* Begin Extract *

Solvig Baas-Becking AM

 

 

 

“You have lots of options in your life: it’s the directions in which you move, the choices you make and the way you combine things that will end up as your completed life.”

Solvig Baas Becking made that statement as a metaphor for the way a weaver chooses a particular technique and particular colours and yarns to create a weaving of which the final imagery and structure are essentially dictated by those choices.

It is a philosophy that is elemental to her as a weaver, and its metaphor is equally valid to Baas Becking’s life as a weaver – beginning in 1947 when she decided to stop studying languages at university in Holland and go to Sweden to study weaving.

Solvig Baas Becking is one of Australia’s most distinguished craftspeople, with works in public and private national and international collections. Since the 1960s she has made a major contribution to craft practice and education in her adopted country. Solvig was instrumental in the development of a new craft ethos in Australia.

* End Extract *
* Begin Source excerpt *

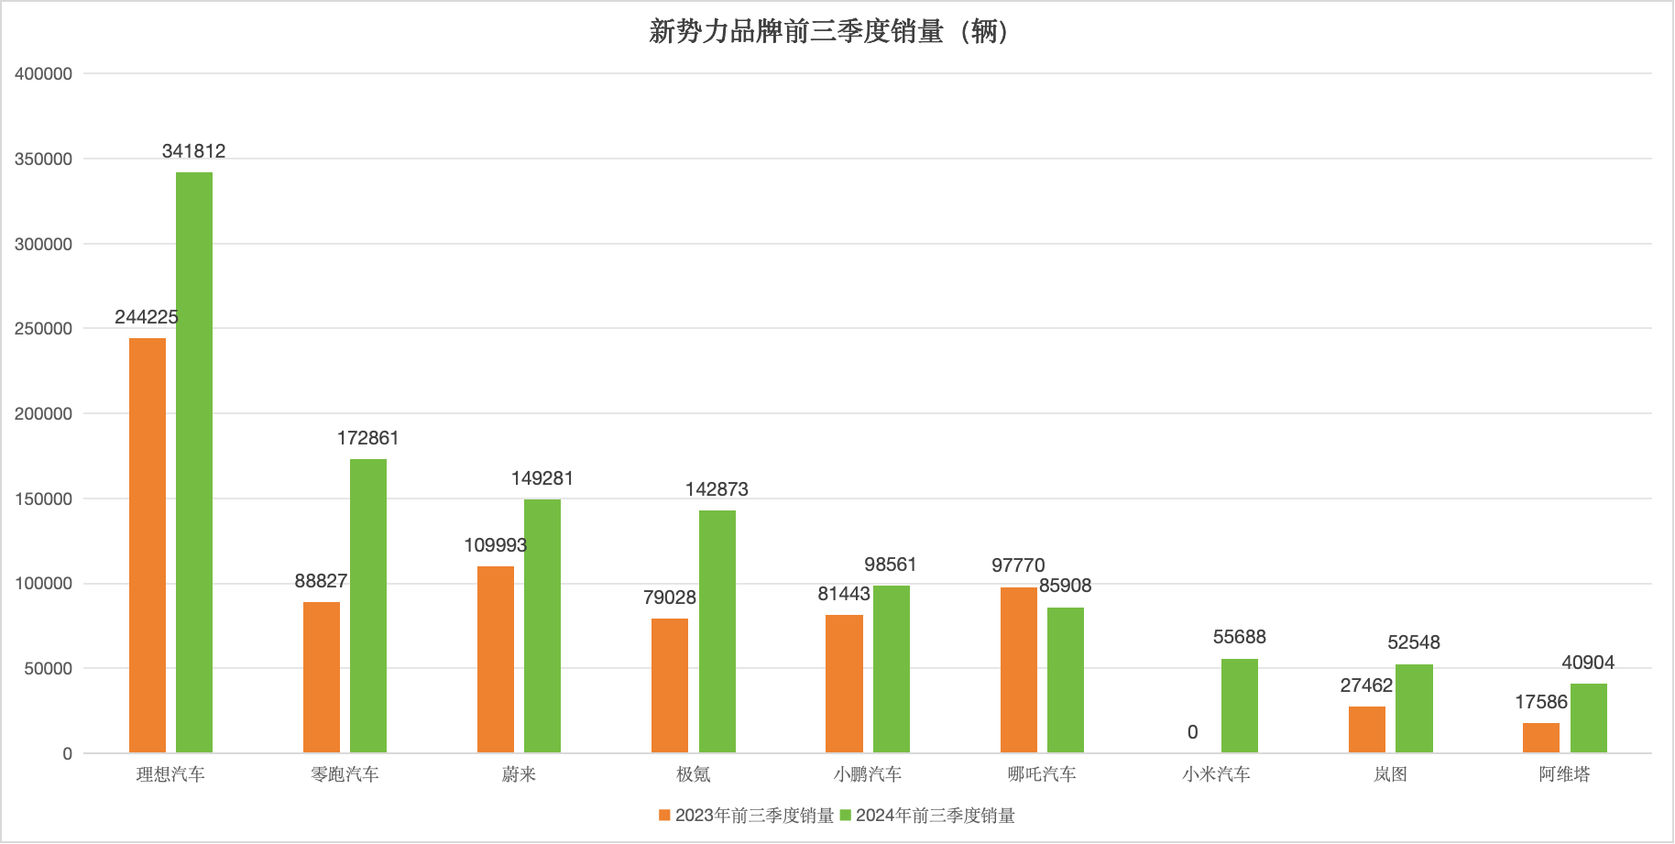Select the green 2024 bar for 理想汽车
point(194,462)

* End Source excerpt *

--- Objective ---
Name every country mentioned in the piece on the weaver Solvig Baas-Becking. Nothing in the listing matters here.

--- Response to the exercise ---
Holland, Sweden, Australia